• **Directions**:
Take the lines below between the one holding "Collapse the 閃電之捷 skill section" and the one holding "Given: Click the", inclusive, and copy them exactly. Add nothing.

::: Data section

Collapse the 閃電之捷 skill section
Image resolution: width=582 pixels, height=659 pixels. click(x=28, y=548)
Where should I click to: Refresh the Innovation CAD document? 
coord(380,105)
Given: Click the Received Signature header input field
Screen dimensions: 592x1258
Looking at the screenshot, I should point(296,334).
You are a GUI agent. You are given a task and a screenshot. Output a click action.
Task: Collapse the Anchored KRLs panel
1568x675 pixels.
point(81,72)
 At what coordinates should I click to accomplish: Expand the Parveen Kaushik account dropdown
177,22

::::::
::: Data section

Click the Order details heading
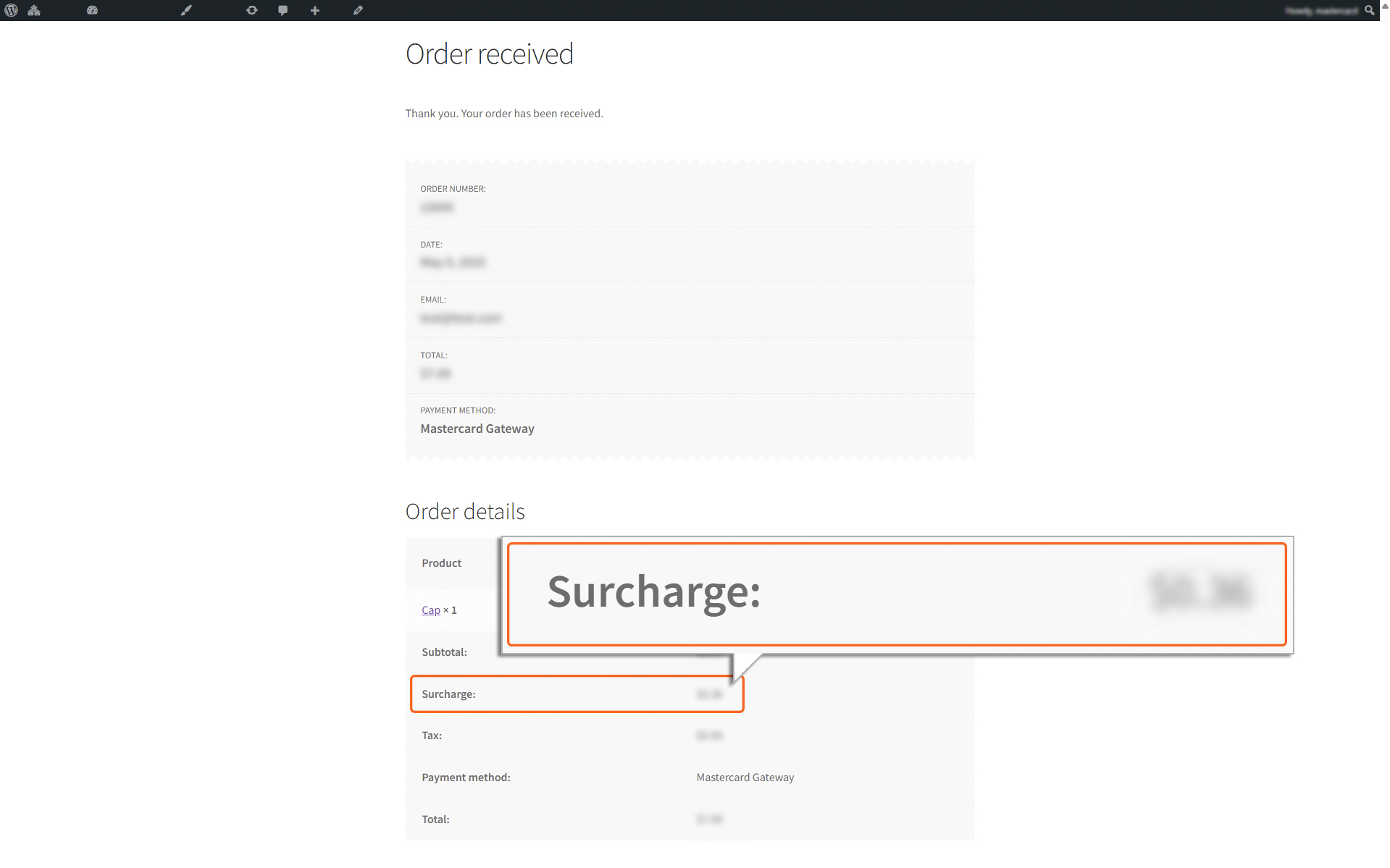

::::::

• **Answer section**:
Collapse the 閃電之捷 skill section
Image resolution: width=582 pixels, height=659 pixels. click(x=28, y=548)
Where should I click to: Refresh the Innovation CAD document? 
coord(380,105)
Given: Click the Received Signature header input field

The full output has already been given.